(Saved entries)
·····

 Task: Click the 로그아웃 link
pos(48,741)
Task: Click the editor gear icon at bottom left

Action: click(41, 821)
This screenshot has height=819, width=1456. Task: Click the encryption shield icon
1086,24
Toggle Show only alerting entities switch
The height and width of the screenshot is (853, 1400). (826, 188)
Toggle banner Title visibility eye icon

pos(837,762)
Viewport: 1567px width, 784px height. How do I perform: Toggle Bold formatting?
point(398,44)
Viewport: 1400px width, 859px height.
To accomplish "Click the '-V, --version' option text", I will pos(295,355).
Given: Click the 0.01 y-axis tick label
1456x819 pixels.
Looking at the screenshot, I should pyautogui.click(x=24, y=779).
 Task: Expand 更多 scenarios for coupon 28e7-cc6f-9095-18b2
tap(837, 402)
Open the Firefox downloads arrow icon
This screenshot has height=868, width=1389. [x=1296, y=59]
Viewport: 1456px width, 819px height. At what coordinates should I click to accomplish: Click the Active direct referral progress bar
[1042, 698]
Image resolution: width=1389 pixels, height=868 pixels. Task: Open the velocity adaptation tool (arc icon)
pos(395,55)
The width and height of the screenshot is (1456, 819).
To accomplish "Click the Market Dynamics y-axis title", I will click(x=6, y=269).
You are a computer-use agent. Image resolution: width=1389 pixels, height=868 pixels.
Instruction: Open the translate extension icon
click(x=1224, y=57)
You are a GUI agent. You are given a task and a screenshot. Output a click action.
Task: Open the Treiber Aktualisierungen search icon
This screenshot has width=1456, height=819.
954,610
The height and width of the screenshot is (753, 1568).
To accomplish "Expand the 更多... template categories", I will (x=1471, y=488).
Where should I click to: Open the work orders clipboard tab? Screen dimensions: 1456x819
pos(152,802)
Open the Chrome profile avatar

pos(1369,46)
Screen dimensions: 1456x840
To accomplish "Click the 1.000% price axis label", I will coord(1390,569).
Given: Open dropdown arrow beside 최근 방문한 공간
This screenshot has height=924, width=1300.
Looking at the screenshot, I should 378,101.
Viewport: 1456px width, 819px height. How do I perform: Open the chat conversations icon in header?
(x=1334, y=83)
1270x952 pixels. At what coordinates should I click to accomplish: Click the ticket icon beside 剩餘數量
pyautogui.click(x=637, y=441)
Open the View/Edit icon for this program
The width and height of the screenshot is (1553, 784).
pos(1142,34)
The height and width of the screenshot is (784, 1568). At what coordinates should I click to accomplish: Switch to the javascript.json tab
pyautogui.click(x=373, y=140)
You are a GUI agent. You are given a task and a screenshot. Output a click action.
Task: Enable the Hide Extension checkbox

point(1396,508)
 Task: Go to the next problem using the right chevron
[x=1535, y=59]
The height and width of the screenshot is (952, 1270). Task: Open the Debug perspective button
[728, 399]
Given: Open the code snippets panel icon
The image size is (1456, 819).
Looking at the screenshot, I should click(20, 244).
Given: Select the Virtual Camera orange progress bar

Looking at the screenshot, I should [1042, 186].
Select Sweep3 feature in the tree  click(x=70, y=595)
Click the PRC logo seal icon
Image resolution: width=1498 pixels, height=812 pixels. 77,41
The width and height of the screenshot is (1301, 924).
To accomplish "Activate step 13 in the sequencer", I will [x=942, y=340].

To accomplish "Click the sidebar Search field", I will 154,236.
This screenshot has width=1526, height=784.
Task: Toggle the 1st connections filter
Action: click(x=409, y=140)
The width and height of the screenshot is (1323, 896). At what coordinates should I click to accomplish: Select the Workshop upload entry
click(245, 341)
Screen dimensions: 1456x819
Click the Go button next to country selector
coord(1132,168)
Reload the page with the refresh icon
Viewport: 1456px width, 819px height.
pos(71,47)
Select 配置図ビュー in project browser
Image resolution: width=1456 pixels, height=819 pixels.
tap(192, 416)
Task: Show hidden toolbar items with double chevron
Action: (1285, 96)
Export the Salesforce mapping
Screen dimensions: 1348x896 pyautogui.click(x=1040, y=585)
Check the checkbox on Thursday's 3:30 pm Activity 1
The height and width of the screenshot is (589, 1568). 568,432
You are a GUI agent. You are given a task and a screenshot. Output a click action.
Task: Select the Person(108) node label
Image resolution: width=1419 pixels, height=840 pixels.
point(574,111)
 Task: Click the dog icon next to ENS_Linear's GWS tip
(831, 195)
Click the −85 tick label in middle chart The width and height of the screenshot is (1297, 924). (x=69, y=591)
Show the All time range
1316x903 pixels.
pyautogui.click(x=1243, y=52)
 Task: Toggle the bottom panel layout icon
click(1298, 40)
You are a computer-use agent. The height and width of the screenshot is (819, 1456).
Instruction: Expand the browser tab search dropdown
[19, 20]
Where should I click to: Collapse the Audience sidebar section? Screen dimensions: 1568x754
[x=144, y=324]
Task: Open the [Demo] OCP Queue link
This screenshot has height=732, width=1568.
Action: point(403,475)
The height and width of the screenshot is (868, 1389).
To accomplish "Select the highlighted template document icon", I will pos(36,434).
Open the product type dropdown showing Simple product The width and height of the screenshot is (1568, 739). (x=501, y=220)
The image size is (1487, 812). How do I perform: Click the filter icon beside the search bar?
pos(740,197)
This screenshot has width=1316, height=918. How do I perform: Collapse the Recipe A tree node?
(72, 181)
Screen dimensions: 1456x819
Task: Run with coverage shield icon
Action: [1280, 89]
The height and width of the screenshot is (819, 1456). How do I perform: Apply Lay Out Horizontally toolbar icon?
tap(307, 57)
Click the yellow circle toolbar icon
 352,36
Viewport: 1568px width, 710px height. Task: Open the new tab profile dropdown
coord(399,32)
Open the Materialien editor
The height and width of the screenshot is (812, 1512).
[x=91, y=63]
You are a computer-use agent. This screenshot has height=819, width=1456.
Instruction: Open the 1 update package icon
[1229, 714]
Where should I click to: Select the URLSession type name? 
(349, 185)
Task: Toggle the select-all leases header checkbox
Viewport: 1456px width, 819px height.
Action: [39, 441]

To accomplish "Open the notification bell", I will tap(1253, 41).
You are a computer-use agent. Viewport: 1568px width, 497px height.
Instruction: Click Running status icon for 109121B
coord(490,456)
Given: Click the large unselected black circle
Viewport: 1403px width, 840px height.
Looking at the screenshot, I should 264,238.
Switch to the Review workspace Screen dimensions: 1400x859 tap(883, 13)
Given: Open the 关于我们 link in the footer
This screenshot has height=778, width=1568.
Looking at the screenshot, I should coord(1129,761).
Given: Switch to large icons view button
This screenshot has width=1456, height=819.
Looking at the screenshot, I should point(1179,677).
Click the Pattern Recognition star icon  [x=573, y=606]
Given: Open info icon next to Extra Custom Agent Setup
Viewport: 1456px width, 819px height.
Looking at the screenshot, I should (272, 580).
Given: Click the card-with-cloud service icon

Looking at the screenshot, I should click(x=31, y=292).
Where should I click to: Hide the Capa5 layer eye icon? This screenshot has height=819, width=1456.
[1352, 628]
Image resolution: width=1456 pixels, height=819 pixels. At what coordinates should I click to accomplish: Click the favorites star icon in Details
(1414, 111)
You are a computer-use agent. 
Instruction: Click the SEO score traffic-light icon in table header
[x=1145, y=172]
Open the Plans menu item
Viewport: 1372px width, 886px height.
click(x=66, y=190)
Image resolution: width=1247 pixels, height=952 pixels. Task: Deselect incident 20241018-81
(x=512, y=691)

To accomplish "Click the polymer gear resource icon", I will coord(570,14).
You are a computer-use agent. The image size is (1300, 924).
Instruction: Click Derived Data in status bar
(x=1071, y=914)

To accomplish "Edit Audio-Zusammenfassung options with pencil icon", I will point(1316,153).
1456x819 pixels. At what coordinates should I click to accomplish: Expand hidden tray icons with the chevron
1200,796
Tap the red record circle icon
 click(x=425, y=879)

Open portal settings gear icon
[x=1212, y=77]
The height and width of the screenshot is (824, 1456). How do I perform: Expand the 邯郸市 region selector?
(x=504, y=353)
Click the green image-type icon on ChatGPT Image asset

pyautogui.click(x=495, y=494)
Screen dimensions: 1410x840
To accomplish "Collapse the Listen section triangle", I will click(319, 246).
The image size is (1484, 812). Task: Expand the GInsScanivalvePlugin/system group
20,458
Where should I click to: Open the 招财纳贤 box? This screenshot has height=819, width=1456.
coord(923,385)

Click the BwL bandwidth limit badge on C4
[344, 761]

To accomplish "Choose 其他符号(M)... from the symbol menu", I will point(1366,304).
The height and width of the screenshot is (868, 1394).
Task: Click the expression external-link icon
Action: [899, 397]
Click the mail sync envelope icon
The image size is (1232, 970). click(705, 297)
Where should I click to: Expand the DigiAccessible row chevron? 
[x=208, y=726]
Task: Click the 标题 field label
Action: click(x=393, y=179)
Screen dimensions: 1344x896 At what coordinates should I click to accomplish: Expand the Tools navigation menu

·····

What to work on: A single number is the whole answer: how many lines in the data above hold the string "large".

Finished exercise: 2